Ok, now Im really really frusterated and ready to give up. I spoke with the doctor after he spoke with the GI regarding my colonoscopy. Apparently she did make it to the area that showed the damage on my other test, and she said it looked fine. How in the hell can it so cleary show on one test (barium follow through) and then a month and a half later appear to be fine for the colonoscopy?  The barium follow through showed narrowing as well as damage and abnormalities to the intestines.....but now the GI says it looks fine. ?????????????????????? I am so damned confused! I was relieved to finialy have a diagnosis after all this time, and now im under the impression it might be reversed. I just don't understand my damn body! Why does it have to work against me so badly?


----------



## drew_wymore

First Miss T, don't give up. 

Crohns can be very very frustrating and hard to diagnose. I've been told 4 or 5 times now I have Crohns only to have that diagnosis rescinded. Depending on the length of the endoscope used they can reach the very end of your small intestine, the area called the terminal ileum, now depending on where in your small bowel the issue is, the scope can't prove that there is no issue. 

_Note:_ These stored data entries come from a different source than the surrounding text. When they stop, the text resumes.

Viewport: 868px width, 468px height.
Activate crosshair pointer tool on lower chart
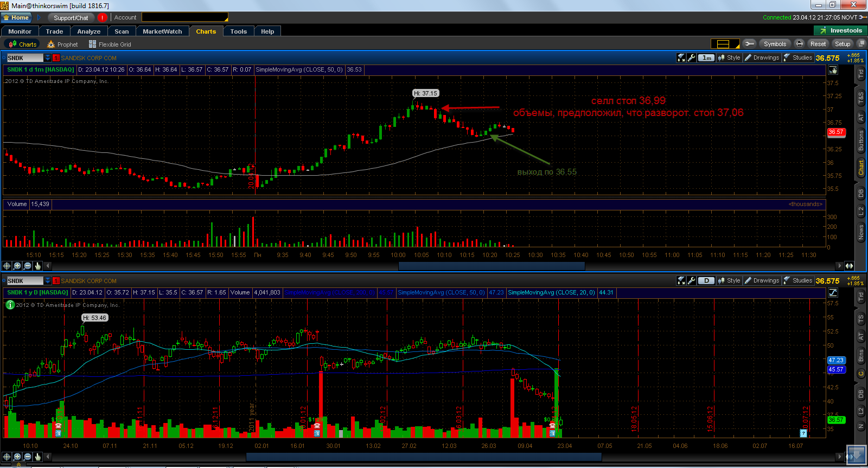click(7, 457)
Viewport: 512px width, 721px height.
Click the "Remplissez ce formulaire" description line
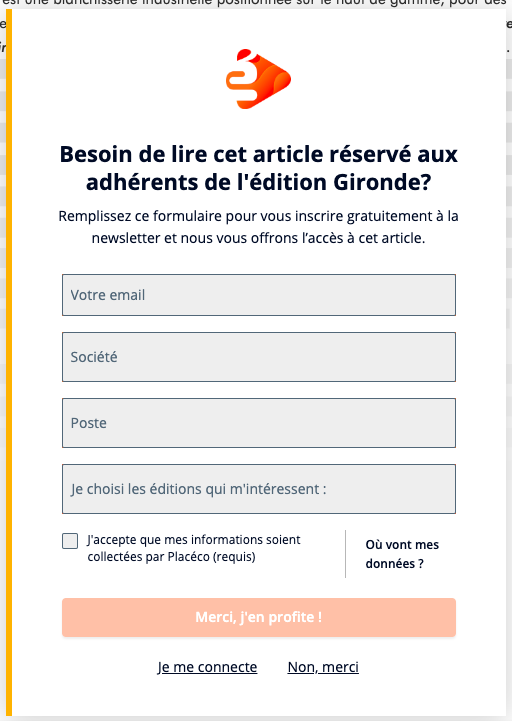pyautogui.click(x=259, y=216)
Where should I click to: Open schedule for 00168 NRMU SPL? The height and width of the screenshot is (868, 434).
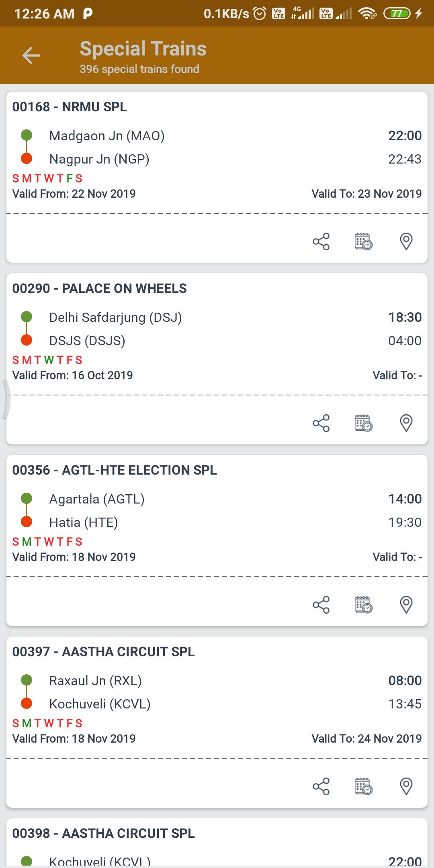[364, 242]
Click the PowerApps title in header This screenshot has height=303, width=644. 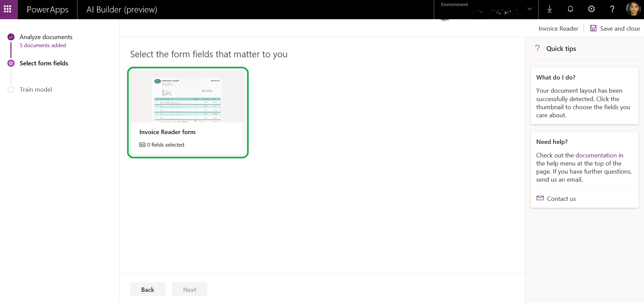(x=48, y=9)
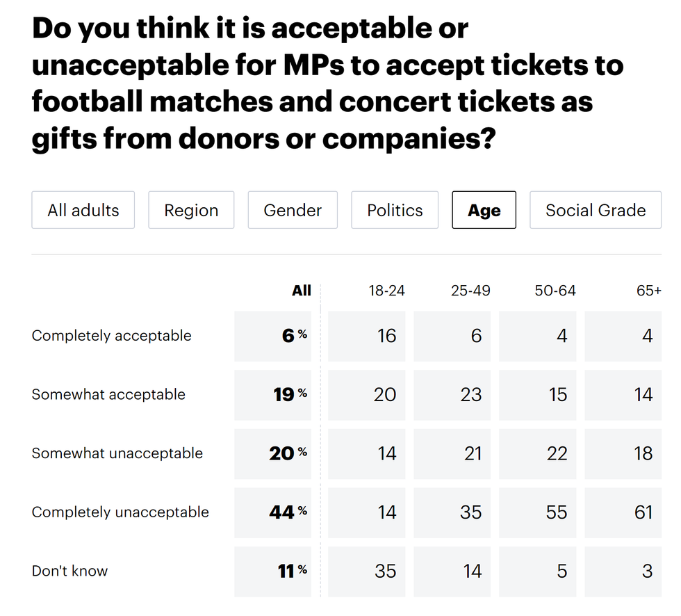Switch to the Social Grade breakdown

click(x=595, y=209)
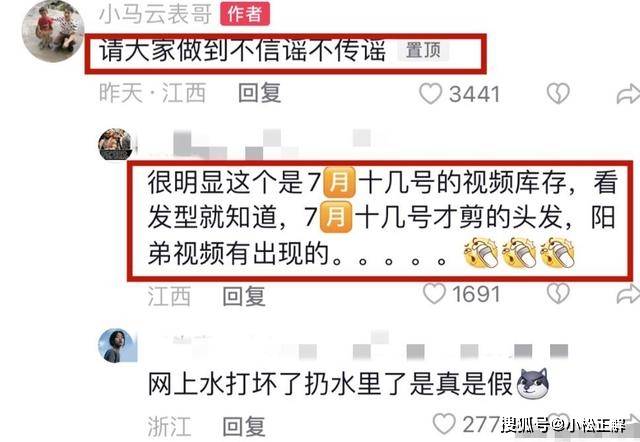Like the pinned comment with 3441 likes
The width and height of the screenshot is (640, 442).
click(x=431, y=93)
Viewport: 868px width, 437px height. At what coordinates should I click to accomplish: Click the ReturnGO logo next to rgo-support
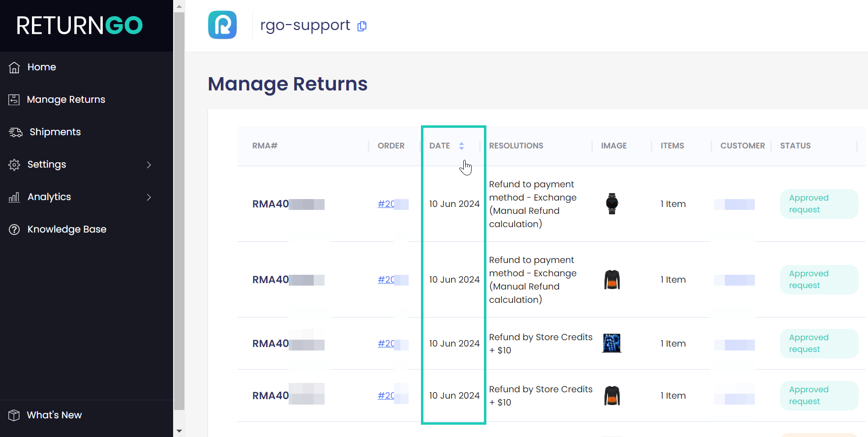click(222, 25)
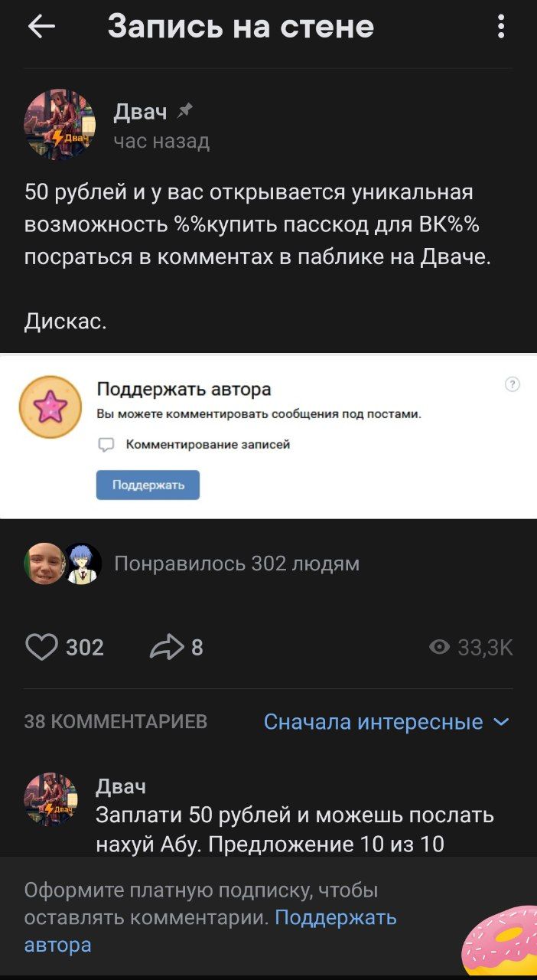Click the question mark help icon

click(513, 384)
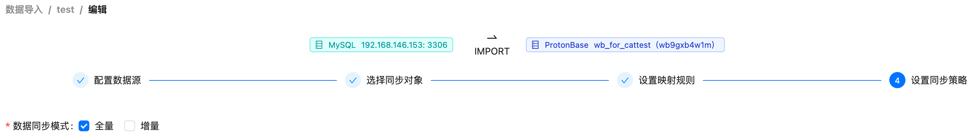
Task: Click the checkmark icon for 配置数据源 step
Action: 81,80
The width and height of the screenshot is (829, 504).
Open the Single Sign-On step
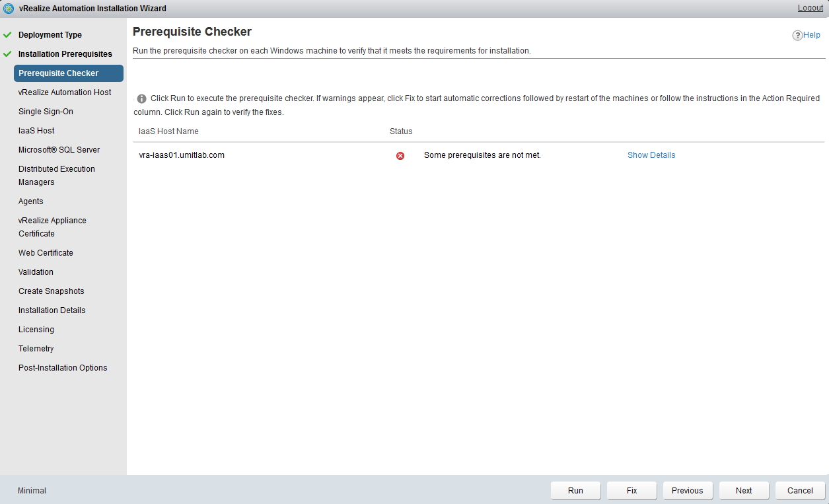pos(46,112)
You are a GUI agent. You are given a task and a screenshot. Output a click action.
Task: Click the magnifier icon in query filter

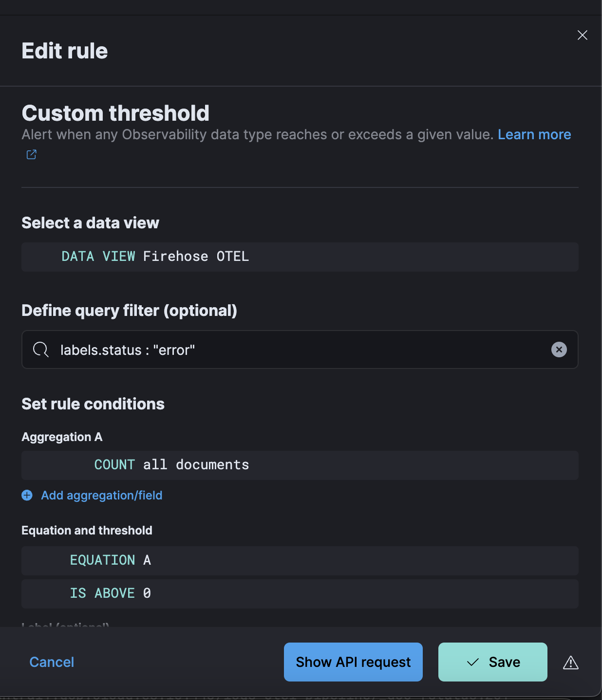(x=40, y=350)
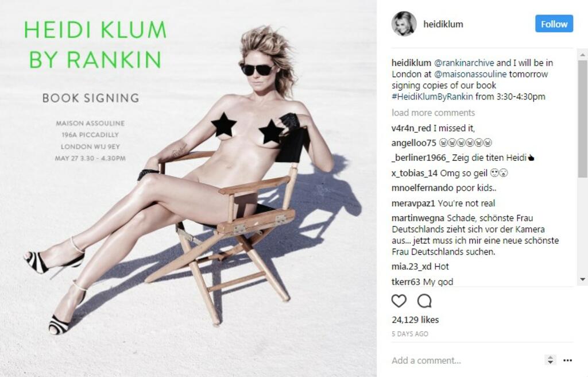
Task: Click the heidiklum username in header
Action: (443, 24)
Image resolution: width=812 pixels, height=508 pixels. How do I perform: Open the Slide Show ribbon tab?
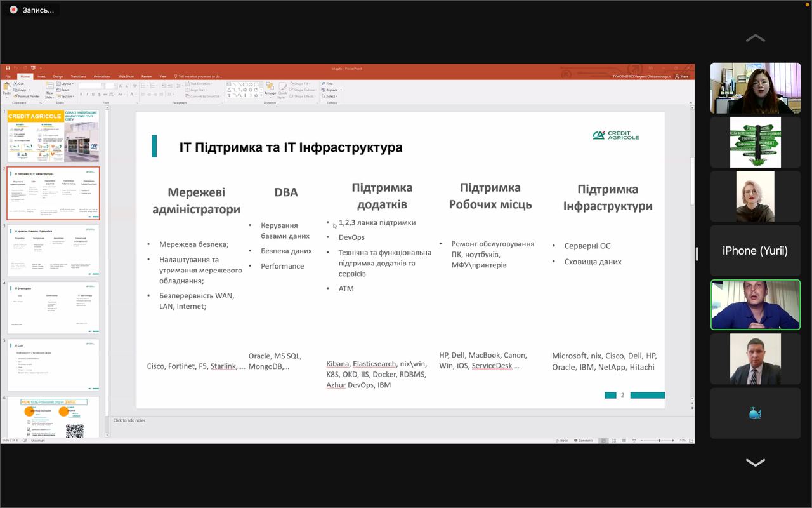coord(126,76)
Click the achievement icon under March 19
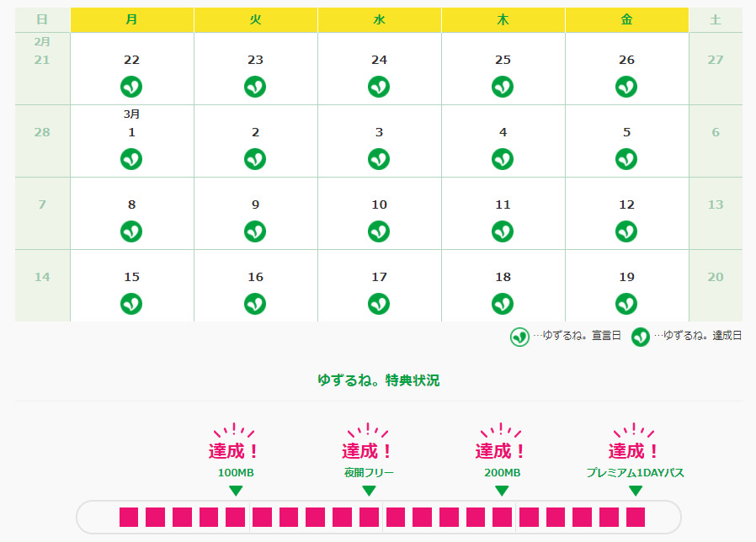 pos(626,304)
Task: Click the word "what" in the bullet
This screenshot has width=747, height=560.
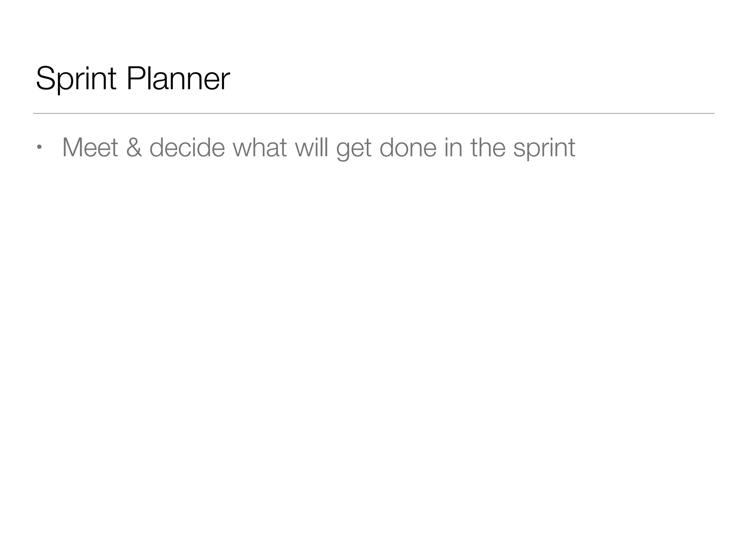Action: 259,148
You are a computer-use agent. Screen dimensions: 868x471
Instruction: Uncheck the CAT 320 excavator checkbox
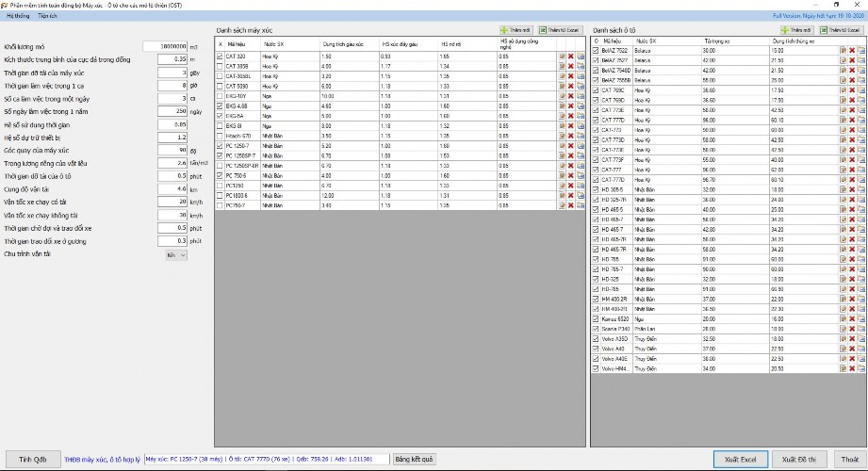[220, 57]
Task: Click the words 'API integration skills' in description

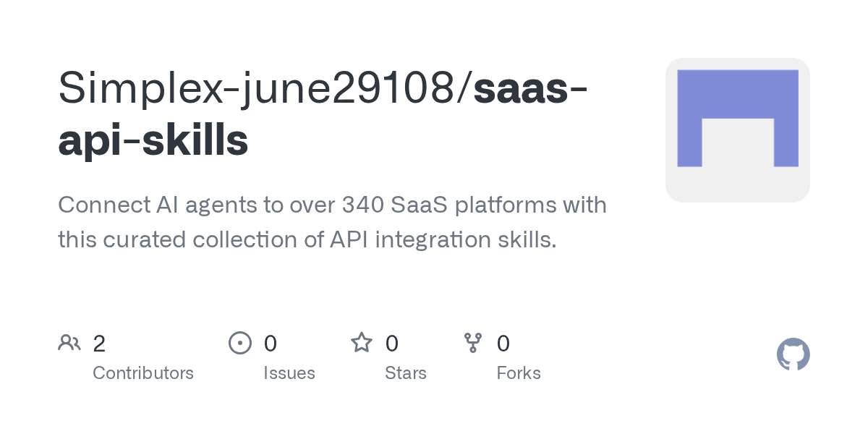Action: [x=443, y=239]
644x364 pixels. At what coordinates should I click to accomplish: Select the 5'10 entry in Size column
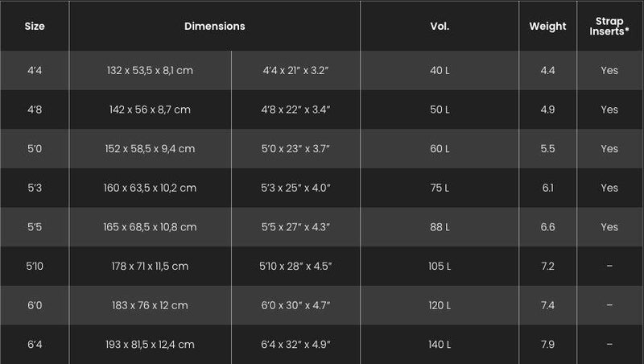point(35,266)
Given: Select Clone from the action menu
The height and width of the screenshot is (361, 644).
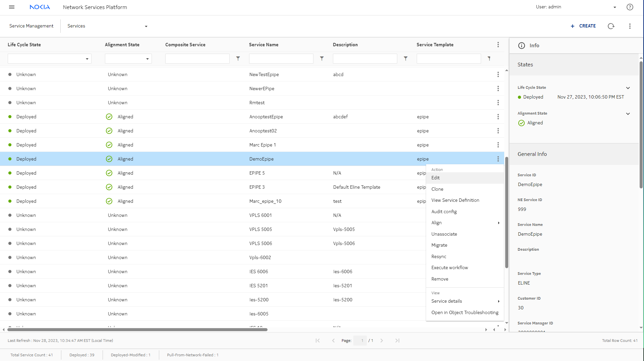Looking at the screenshot, I should coord(437,189).
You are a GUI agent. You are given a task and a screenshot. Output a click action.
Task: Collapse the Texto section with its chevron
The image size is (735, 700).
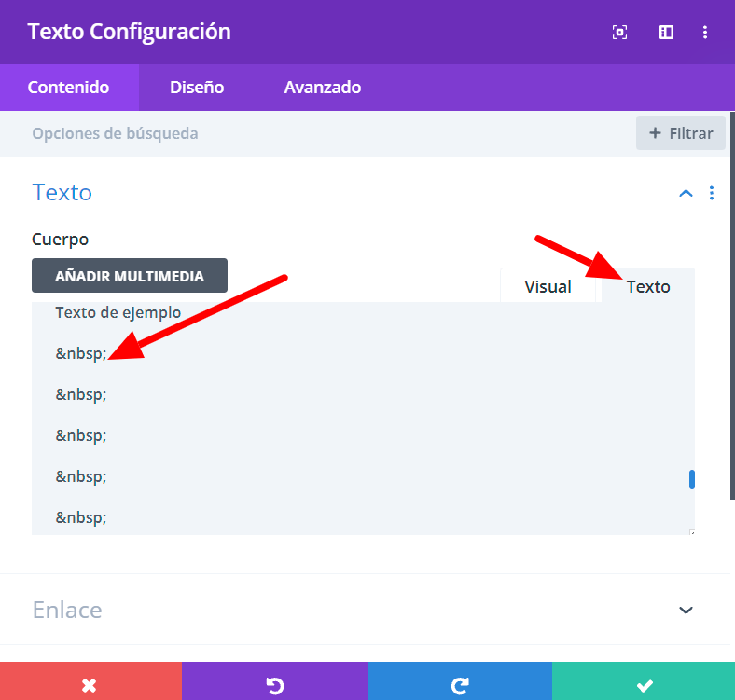pos(686,193)
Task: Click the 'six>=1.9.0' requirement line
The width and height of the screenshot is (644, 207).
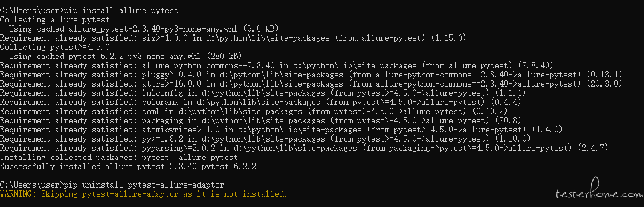Action: point(233,38)
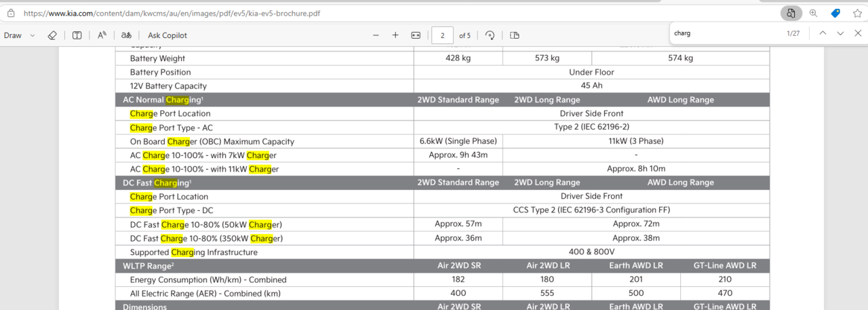Activate the Read aloud icon

102,35
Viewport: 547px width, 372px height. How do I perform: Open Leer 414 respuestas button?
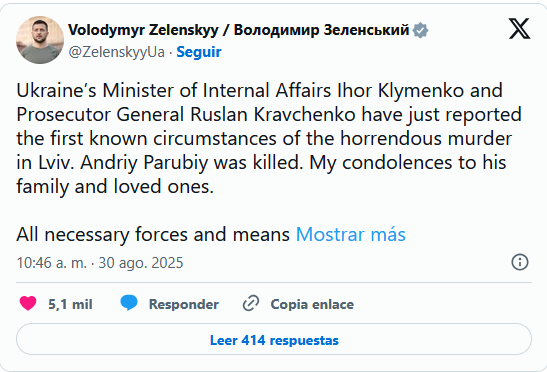pyautogui.click(x=274, y=340)
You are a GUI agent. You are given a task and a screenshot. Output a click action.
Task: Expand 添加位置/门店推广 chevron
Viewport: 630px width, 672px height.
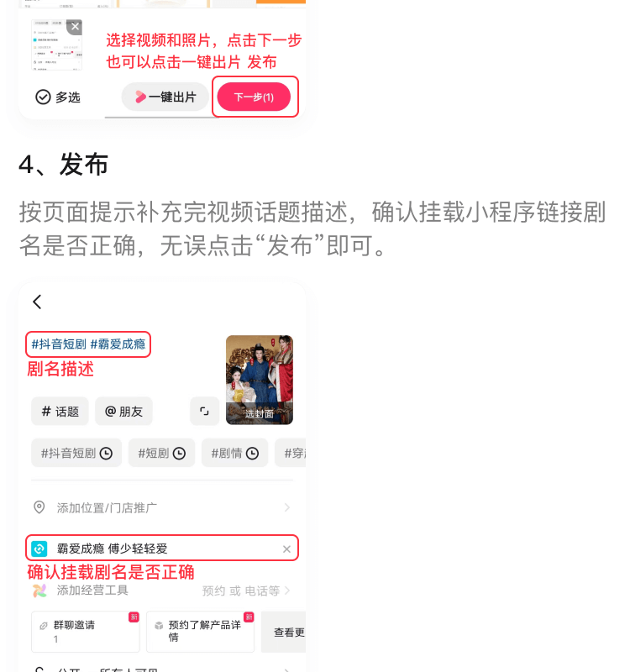(287, 507)
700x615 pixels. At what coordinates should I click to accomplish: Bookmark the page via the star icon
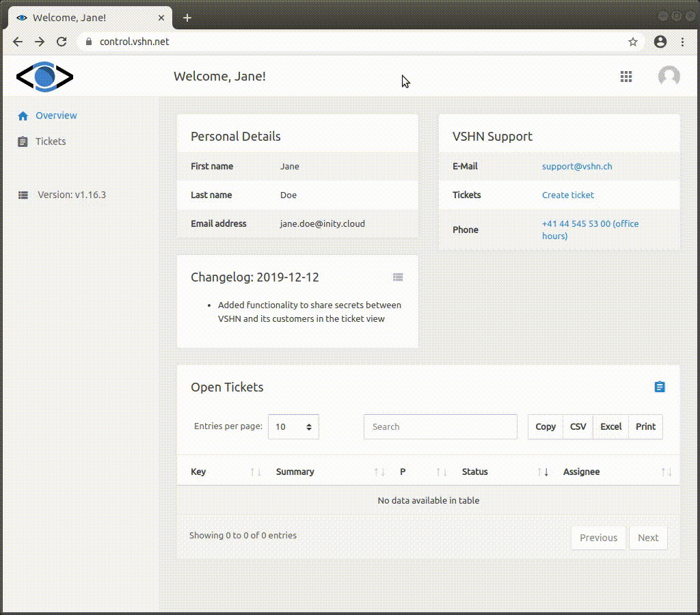(632, 42)
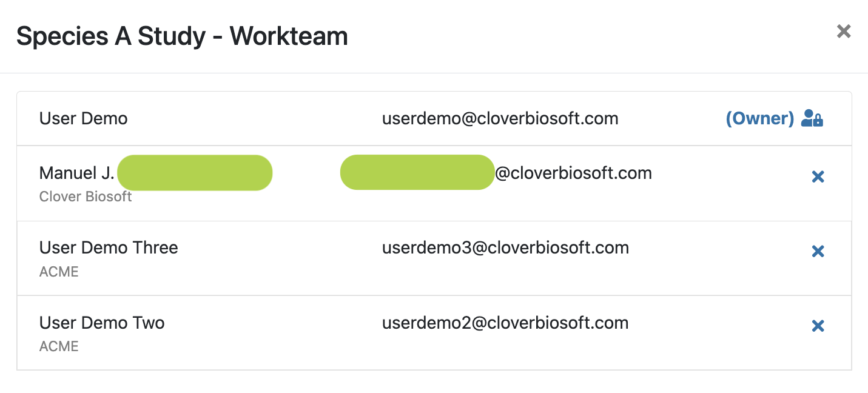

Some of our Canandian friends can chime in here but the best test and the only test for me personally that showed some real clearly defined issues is something called a "capsule endoscopy" also referred to as a "pill cam" and I'm not sure if it's available to our friendly neighbours to the north or not. 

Steroids could skew the follow through and scope results but if you're hurting again then they should repeat the tests or maybe try another route like a CT scan. 

Do not give up though! I felt the need to say it twice. Doctors can be very ignorant so don't let them tell you you aren't sick when you clearly know you are.


----------



## cthomas

Hi
My doctor has been the same I have had the problem since I was 11 so 13 years now I have being previously diagnosed with ibs thats gone on for quite a few years now, ive changed diet etc but to no avail. I also recently had a colonoscopy and they said they thought it was Crohns but i'm pretty sure looking at the symptoms other suffers have so I know how you feel.  x


----------



## Guest

i was so cross for you just now when i read that the specialist said Crohn's doesn't cause that much pain! grrr! i'm afraid i would have said something to her there and then which would have probably resulted in her taking me off her patient list.

i'm so pleased your family gp is more on the ball, and seems to be looking out for you - hopefully you will soon find a specialist with the same attitude.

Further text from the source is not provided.